Actions to take –
A – Transcribe the part of the ginger fact-check that begins with the words containing "Claims on Ginger" and ends with "and colon cancer.".
B – Go on with the ginger fact-check from the point where it stops.

Excerpted passage –

+-------+

Claims on Ginger Being Better Than Chemo
WHAT IS THE TRENDING NEWS STORY
In September 2006 a social media post went viral stating that according to the findings of a US study, published in the British Journal of Nutrition, ginger extract can stop the development of prostate cancer cells when ingested in a daily dose of 100 mg per kilogram of human body weight, and that ginger is extremely effective in destroying cancer cells in ovarian, prostate, and colon cancer.
WHY THE STORY HAS MISINFORMATION
The America Cancer Society states that botanical supplements, including ginger, even though they are made of plant material and sold as “natural” products, are safe. But this doesn't indicate that all botanical supplements are truly safe for all individuals and all the different cases. Plants are made up of many chemicals, some of which can be helpful, while others can be poisonous or have the ability to cause allergies in some persons. This means that the botanicals which are marketed as “all natural” are not always helpful, and the reasons behind that vary. For example, they may not be well refined to remove all the potentially harmful chemicals in them. Also, concentrated extracts, which may be sold as liquids or pills, could contain the therapeutic chemicals of the plant, but in greater amounts that could be harmful because safety and doses are related even when it comes to natural therapeutics.
When it comes to using a botanical supplement as a treatment, the lack of supportive and comprehensive studies, which investigate all the different aspects of that specific plant or natural medicine regarding their efficacy and safety, may mean that the product is not always safe. For instance, ginger could be very harmful in certain patients, such as cancer patients who have a potential risk of increased bleeding, because of its blood-thinning effects.
Many studies have reported the potential anti-cancer effect of ginger against a variety of cancer types including skin, ovarian, colon, breast, cervical, oral, renal, prostate, gastric, pancreatic, liver, and brain cancer, but almost all these studies were conducted on experimental animals.

+-------+

Given information –
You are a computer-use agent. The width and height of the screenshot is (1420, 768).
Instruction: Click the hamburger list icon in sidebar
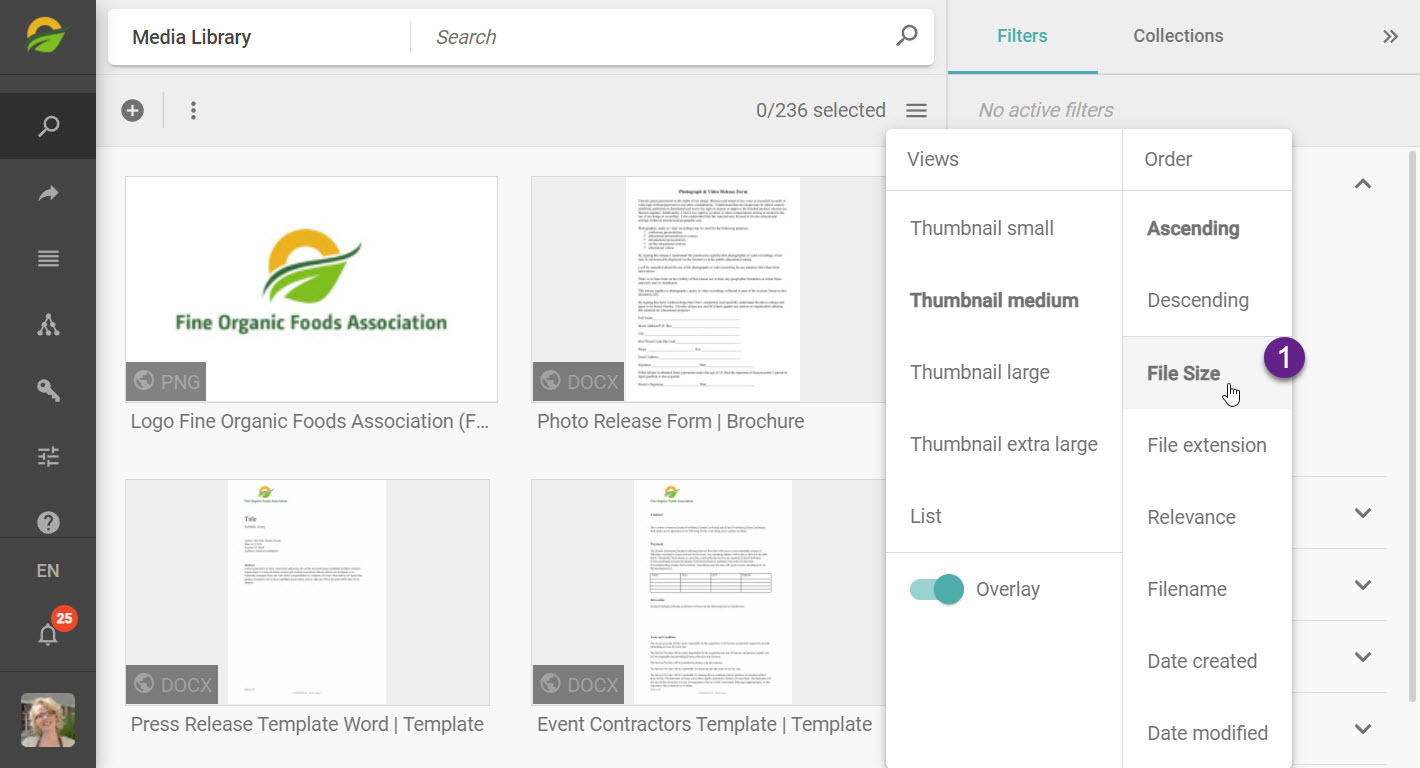pyautogui.click(x=48, y=259)
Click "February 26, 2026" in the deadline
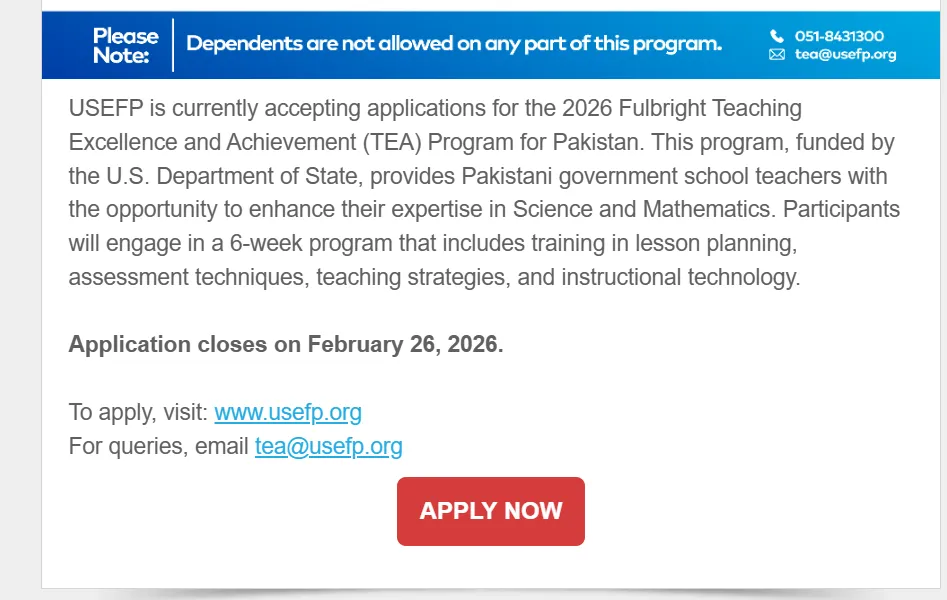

+-------+

Answers for the tasks –
A –
Claims on Ginger Being Better Than Chemo
WHAT IS THE TRENDING NEWS STORY
In September 2006 a social media post went viral stating that according to the findings of a US study, published in the British Journal of Nutrition, ginger extract can stop the development of prostate cancer cells when ingested in a daily dose of 100 mg per kilogram of human body weight, and that ginger is extremely effective in destroying cancer cells in ovarian, prostate, and colon cancer.

B –
An analytical study published in 2015 concluded that, except for a few small and short clinical studies on human subjects, most of the known actions of ginger constituents were based only in vitro (in a test tube, culture dish, or elsewhere outside a living organism) and in vivo (on experimental animal). Therefore, to demonstrate its efficacy as an anti-cancer agent in humans, it was advised to have more extensive and well-controlled studies in humans.
In one of the few short ginger studies on humans, the researchers studied the effect of ginger in 20 subjects for 28 days, and the results were inconclusive and in contrast to previous studies in humans as well as those conducted in a rat model.
Although the researchers of the study suggested that ginger may have a chemopreventive effect (ability to suppress or reverse the process of cancer), the mechanism of that potential effect remained unclear. They also found that ginger lacks the ability to lower the risk of colorectal cancer in those who are at increased risk for this malignancy.
Differences between these various studies could be due to different doses and formulations of the ginger products, the absorption and metabolism of ginger in in vivo environments, or differential effects of ginger on different tissue types or in situations of underlying inflammation. A clear challenge with natural health products, such as ginger, is the heterogeneity of ginger preparations. So, it's not always safe to go on a trial of ginger or other botanical sources of complementary medicines without the existence of solid comprehensive studies, especially when there is much less known about all uses and effects of ginger on different health conditions.